I am using AWS R studio to read a 35 GB csv file from S3 and perform analyses. I choose a machine with m4.4xlarge with 62 GB memory, but I keep getting the following message when reading the data before any analyses was performed: "Error: cannot allocate vector of size 33.0 Gb". The code I used is:
library("aws.s3")
Sys.setenv("AWS_ACCESS_KEY_ID" = "xxxxxxx",
"AWS_SECRET_ACCESS_KEY" = "yyyyyyy")
obj <-get_object("s3://xxx/yyy.csv")
When I used the following code,
aws.s3::s3read_using(read.csv, object=“"s3://xxx/yyyy.csv”)

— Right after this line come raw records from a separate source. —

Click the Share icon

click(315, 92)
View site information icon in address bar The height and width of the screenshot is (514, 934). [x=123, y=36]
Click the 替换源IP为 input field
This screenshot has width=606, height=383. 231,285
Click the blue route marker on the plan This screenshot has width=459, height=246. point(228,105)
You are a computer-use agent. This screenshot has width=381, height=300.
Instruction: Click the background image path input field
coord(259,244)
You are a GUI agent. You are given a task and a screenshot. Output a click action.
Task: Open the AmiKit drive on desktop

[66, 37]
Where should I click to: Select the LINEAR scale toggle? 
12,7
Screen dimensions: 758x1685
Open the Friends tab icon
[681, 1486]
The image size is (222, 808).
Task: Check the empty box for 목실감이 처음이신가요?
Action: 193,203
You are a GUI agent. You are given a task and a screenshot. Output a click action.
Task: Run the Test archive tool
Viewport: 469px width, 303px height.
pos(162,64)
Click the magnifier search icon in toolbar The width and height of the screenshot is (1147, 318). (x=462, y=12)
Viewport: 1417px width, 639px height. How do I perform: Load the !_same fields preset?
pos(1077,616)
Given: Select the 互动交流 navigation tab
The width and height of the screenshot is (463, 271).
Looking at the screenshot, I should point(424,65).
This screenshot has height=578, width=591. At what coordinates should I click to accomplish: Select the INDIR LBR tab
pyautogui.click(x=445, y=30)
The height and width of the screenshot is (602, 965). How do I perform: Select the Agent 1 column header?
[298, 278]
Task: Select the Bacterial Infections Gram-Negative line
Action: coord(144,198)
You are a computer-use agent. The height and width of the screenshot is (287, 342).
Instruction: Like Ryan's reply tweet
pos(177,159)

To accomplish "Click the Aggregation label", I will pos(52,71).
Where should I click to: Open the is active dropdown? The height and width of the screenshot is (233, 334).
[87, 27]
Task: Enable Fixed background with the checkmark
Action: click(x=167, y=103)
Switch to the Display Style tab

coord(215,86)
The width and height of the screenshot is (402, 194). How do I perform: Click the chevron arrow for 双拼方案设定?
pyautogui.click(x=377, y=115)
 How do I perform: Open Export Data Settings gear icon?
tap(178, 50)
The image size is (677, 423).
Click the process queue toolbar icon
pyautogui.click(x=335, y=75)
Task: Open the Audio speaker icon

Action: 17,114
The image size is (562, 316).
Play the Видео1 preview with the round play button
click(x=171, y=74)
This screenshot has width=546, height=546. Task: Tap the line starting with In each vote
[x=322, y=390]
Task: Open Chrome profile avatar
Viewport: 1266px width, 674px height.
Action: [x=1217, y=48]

The error message becomes:
the error message I got was below:
Error in curl::curl_fetch_disk(url, x$path, handle = handle) :
Failed writing body (4400 != 16360)
I am not familiar with Linux and I used Louis Aslett's AMI (http://www.louisaslett.com/RStudio_AMI/). Is there anything setting I should change? Thank you!
I suspect the question is related to the following two questions but no clear answer has been posted.
Reading large JSON files from S3 in RStudio EC2 instance (Louis Aslett's AMI)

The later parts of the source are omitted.